**DIRECTIVE:**
Retype the data between the line holding "Image resolution: width=814" and the line holding "coord(356,187)", inclusive, with no changes.

**DATA SECTION:**
----------------------------------------
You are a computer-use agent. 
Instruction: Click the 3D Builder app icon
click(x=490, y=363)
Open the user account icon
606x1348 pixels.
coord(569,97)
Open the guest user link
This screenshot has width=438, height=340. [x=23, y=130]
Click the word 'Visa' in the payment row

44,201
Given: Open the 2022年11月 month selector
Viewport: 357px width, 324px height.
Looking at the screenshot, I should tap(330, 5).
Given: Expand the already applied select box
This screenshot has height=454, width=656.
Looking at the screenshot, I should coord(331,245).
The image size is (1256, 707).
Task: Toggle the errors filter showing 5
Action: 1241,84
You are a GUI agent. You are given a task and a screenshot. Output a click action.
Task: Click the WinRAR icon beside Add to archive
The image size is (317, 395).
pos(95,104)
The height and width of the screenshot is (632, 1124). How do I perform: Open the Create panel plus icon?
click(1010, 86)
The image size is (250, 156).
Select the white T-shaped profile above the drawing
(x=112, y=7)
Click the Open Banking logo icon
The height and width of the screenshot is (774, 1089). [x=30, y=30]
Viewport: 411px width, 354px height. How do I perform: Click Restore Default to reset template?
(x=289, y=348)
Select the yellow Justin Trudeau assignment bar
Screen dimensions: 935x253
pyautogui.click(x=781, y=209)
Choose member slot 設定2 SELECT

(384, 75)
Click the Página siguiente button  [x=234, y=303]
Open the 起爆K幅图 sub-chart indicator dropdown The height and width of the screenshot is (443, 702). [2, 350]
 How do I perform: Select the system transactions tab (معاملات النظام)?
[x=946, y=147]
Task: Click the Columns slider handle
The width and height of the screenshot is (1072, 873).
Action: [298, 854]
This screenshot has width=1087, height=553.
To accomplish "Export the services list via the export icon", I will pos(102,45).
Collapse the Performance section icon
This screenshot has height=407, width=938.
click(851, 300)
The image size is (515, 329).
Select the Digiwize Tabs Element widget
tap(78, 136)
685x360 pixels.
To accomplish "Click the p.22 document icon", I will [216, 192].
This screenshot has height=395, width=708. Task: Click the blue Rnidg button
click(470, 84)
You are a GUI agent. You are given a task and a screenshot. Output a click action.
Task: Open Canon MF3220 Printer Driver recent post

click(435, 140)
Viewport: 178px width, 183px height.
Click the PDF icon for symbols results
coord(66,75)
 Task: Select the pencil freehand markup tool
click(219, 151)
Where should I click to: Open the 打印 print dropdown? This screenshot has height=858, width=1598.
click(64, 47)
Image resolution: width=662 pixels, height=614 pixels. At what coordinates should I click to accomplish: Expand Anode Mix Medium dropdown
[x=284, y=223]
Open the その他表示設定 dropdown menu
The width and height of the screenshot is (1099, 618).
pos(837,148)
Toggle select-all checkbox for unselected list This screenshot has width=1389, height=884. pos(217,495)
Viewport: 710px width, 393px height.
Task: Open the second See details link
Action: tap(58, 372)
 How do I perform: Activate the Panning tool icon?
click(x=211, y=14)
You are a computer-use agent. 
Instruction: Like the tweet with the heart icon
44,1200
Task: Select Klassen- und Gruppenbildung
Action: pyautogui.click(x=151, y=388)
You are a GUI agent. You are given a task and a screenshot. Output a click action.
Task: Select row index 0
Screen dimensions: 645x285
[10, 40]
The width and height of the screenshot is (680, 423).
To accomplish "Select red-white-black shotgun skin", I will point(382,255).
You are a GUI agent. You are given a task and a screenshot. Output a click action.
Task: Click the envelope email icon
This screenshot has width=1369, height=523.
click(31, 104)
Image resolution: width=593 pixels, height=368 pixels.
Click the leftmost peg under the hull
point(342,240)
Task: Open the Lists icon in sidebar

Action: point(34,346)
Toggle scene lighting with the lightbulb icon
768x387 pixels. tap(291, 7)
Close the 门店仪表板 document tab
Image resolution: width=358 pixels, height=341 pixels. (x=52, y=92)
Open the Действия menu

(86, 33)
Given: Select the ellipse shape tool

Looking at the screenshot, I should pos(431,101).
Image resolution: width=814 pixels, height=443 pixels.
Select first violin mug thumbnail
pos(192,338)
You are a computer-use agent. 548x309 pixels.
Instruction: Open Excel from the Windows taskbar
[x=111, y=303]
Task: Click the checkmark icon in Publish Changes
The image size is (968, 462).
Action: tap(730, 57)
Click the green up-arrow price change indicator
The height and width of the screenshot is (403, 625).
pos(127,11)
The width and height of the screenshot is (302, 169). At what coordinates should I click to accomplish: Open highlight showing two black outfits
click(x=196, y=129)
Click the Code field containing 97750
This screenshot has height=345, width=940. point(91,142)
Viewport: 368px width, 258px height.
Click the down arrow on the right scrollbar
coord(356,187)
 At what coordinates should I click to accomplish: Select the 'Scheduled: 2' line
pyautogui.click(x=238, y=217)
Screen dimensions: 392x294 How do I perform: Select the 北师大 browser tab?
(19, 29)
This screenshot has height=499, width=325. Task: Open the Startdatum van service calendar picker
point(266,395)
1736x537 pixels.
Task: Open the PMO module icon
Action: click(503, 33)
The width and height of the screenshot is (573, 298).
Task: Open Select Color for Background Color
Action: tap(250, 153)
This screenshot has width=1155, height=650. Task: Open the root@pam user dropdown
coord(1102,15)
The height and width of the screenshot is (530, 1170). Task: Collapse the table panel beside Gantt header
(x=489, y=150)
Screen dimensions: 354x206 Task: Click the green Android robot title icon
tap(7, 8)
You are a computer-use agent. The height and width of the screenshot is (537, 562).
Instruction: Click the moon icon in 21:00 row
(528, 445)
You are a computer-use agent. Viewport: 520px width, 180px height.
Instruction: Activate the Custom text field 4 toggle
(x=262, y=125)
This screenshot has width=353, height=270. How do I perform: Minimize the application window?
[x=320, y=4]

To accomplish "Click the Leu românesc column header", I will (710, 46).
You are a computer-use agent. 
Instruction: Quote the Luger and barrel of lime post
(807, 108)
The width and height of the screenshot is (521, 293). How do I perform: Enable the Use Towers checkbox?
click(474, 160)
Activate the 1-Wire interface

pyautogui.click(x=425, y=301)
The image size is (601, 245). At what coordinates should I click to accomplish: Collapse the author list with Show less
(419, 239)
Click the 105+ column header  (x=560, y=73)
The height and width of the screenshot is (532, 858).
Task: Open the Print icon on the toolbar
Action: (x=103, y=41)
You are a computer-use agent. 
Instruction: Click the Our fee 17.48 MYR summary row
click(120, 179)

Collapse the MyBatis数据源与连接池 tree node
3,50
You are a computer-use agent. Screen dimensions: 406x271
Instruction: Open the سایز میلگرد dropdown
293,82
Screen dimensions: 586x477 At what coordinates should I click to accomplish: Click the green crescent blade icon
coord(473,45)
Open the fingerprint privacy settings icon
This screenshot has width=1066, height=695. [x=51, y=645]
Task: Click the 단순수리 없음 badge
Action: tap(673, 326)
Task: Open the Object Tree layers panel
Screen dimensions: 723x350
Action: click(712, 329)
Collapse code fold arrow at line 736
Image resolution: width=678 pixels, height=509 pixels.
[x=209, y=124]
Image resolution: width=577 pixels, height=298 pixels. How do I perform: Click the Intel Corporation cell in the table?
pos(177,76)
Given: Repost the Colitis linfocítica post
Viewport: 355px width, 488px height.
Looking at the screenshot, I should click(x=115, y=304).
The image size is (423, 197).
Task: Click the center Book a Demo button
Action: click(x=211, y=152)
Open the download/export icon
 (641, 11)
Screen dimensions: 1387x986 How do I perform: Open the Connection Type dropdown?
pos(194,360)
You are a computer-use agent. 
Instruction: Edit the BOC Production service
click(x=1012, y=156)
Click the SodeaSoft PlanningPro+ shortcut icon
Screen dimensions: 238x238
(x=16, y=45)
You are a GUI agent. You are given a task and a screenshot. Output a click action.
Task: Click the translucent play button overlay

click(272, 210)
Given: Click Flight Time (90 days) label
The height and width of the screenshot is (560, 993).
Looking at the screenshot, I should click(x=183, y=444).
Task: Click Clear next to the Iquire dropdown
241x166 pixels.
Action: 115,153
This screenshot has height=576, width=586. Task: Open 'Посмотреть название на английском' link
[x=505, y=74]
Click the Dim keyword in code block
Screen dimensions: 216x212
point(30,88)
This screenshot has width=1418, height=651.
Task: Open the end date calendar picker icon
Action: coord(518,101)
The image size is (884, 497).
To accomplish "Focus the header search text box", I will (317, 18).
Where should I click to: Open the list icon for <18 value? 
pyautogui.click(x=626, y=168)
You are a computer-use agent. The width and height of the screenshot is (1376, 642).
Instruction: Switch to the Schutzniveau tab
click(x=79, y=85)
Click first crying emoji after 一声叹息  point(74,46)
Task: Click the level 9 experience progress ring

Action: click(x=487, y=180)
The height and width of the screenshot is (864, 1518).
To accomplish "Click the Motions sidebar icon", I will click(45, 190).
----------------------------------------
**OUTPUT OF THE TASK:**
Image resolution: width=814 pixels, height=443 pixels.
Select first violin mug thumbnail
pos(192,338)
You are a computer-use agent. 548x309 pixels.
Instruction: Open Excel from the Windows taskbar
[x=111, y=303]
Task: Click the checkmark icon in Publish Changes
The image size is (968, 462).
Action: tap(730, 57)
Click the green up-arrow price change indicator
The height and width of the screenshot is (403, 625).
pos(127,11)
The width and height of the screenshot is (302, 169). At what coordinates should I click to accomplish: Open highlight showing two black outfits
click(x=196, y=129)
Click the Code field containing 97750
This screenshot has height=345, width=940. point(91,142)
Viewport: 368px width, 258px height.
Click the down arrow on the right scrollbar
coord(356,187)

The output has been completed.